La doctrina preventiva llevó esa lógica al terreno militar: atacar antes de que la amenaza se materializara. Los drones la llevaron al campo de batalla: localizar antes de ser atacado. La vigilancia masiva la trasladó al mundo digital: detectar patrones antes de conocer necesariamente al individuo. La lucha contra la radicalización la llevó a Internet: identificar señales antes de que aparezca la violencia. La seguridad de infraestructuras críticas la llevó a la energía, las comunicaciones y el transporte: proteger antes del sabotaje. La guerra híbrida la llevó finalmente al terreno de las percepciones: identificar la manipulación antes de que consiga dividir a una sociedad.

El resultado es una arquitectura de seguridad que no tiene un único enemigo, es mucho más difícil establecer dónde empieza y dónde termina. Quizá esa sea la verdadera herencia del 11S. No solo haber creado una guerra contra el terrorismo, también una forma de gobernar el riesgo, de mirar un mundo en el que la amenaza más importante es la que todavía no ha sucedido. Pero quizá todavía tengamos que aprender algo más difícil: a distinguir entre seguridad y miedo. La seguridad pretende reducir el riesgo. El miedo puede terminar convirtiendo el riesgo en una condición permanente. Y una democracia que vive permanentemente pendiente del próximo ataque puede acabar aceptando como normal aquello que, en circunstancias ordinarias, habría considerado extraordinario.

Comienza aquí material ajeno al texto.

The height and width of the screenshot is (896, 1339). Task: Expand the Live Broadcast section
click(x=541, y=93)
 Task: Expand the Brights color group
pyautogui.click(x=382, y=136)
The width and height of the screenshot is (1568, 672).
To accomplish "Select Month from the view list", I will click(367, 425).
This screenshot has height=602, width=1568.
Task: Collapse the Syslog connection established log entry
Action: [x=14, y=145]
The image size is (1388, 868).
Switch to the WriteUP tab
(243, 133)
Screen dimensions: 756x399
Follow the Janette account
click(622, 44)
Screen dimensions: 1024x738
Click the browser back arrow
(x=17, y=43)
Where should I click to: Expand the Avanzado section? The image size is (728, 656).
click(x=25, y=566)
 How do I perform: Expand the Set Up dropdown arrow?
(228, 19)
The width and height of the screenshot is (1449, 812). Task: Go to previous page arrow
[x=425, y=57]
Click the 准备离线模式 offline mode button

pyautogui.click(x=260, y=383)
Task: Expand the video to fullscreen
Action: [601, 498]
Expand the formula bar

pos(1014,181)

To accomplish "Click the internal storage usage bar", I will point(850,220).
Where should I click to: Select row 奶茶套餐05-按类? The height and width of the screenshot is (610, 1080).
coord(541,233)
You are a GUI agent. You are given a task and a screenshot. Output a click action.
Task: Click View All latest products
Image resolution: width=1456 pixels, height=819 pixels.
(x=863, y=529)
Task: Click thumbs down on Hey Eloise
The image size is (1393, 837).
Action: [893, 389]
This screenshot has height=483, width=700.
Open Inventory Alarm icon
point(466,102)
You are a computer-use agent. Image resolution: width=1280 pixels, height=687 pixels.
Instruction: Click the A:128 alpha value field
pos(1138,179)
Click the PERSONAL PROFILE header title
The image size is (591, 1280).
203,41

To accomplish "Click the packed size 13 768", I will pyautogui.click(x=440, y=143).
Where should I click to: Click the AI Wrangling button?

La lucha contra Al Qaeda fue necesaria. La protección de los ciudadanos frente al terrorismo sigue siendo necesaria. Los Estados tienen la obligación de anticipar amenazas reales. También tienen la obligación de proteger infraestructuras, elecciones, sistemas financieros y comunicaciones frente a quienes intentan destruirlos o manipularlos. Pero esa obligación no elimina la de preservar las reglas que hacen que una democracia siga siendo una democracia cuando se siente amenazada.

El otro gran legado del 11S es una nueva forma de entender la seguridad y una democracia que tiene que decidir continuamente cuánto está dispuesta a sacrificar para sentirse segura. El verdadero desafío ha sido aprender a luchar contra el terrorismo sin convertir la excepción en normalidad, sin confundir vigilancia con seguridad, información con verdad. Y sin olvidar que proteger una sociedad significa proteger también aquello que hace que esa sociedad merezca ser protegida. Veinticinco años después, estamos en un mundo en el que la seguridad ya no consiste únicamente en defender un territorio frente a un ejército enemigo. Consiste en intentar detectar amenazas antes de que se materialicen: personas, comunicaciones, dinero, viajes, redes, infraestructuras y comportamientos. Esa es probablemente la transformación más profunda que dejó el 11S.